──────── Extract to read ────────

The very title signifies the difference in this course. Rather than a course in math or anthropology, this is a course in miracles. What an odd thing for an educational course to teach us! A miracle is usually considered to be a gift from above. How many educational courses aim at teaching us to receive gifts of grace from the Divine? Miracles come to set us free from the bondage of the world; one thinks of Jesus setting people free from paralysis or blindness. In the Course's view, such outer imprisonment ultimately stems from our inner bondage to the human ego. Its miracles, therefore, have the purpose of liberating us from this inner bondage, and thus from the entire human condition. Conventional courses end up teaching us how to better punch the world's time clock. How many of them aim at setting us free from the world?

2. A channeled spiritual teaching, as found in the New Age

Someone unexpectedly begins hearing an inner voice. It seems there is a being from the other side who wants to speak through her. This being, who claims to have lived on earth long ago, speaks his wisdom into her mind, wisdom which she is instructed to pass on to others. As he continues to speak, an overall spiritual philosophy emerges, one that bypasses earthly traditions, coming as it does, straight from "upstairs." He says that divinity resides in each person, and that everyone has access to God without having to go through institutions. He says that all is one, and that our task on earth is simply to awaken to that oneness through the series of lessons presented to us by earthly life.

This pattern that we associate with the New Age fits the Course to a tee, yet it was not very familiar when Helen Schucman began scribing the Course in 1965. That changed, however, in the 70's and 80's, as the New Age movement mushroomed, and the public heard of various channeled entities such as Ramtha, Lazaris, and Emanuel. Now, this pattern constitutes a recognizable category in which we can place the Course.

This raises a thorny issue: Is A Course in Miracles "New Age"? Along with many Course students and teachers, I believe the Course has been far too closely identified with the New Age. A balanced view, in my opinion, is that the Course does contain themes that are considered New Age, yet it also contains themes and characteristics that fall well outside the New Age worldview. Rather than referring to the Course as New Age, I prefer to say that it "overlaps" the New Age. Dutch scholar Wouter Hanegraaff, in his voluminous study New Age Religion and Western Culture, locates the Course within the New Age but acknowledges that it is "decidedly atypical": 10

True other-worldliness [where one seeks the ultimate goal of existence in a radically different mode of being than that found in this world] is very rare in the New Age movement. The only unambiguous example in our corpus is A Course in Miracles. According to this text-which has correctly been characterized as a Christianized version of non-dualistic Vedanta-our world is just an illusory chimaera, which has nothing to offer but violence, sorrow and pain. 11

Notice the difficulty Hanegraaff has in categorizing the Course. He includes it in his study of the New Age, but admits that it is not a good fit and then goes on to label it a Christianized version of Vedanta. This lends support to my point that the Course fits no single category and is best described in terms of multiple categories.

3. A purported communication from Jesus Christ

No one has shaped our world more than Jesus of Nazareth. Two billion people claim to be his followers. Imagine if a contemporary message could somehow be authenticated as coming from him. That message would have monumental significance for a third of the world's population. Yet how could such a message ever be authenticated?

──────── Provided information ────────

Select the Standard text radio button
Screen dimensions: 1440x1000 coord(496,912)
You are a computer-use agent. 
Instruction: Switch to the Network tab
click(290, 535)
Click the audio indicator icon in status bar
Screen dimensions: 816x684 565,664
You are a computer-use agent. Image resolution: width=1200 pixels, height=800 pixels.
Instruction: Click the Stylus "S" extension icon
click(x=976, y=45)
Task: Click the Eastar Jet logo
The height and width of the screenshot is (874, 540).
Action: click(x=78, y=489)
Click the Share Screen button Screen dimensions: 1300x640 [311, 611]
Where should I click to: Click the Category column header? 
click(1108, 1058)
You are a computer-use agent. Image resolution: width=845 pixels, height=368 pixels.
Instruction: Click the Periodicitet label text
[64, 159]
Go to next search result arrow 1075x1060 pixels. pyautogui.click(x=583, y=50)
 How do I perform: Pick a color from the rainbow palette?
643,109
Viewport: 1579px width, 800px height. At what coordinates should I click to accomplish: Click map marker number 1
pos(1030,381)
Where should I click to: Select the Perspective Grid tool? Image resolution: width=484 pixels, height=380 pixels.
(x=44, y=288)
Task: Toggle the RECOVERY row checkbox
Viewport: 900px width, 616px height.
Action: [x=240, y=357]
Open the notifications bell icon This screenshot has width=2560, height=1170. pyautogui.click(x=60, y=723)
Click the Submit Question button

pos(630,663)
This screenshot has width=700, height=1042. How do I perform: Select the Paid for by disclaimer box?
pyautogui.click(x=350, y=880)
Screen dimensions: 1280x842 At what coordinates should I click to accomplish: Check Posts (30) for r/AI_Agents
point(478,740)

────────

* [What to work on] According to the text on A Course in Miracles, in what year did Helen Schucman begin scribing the Course?

* [In response] 1965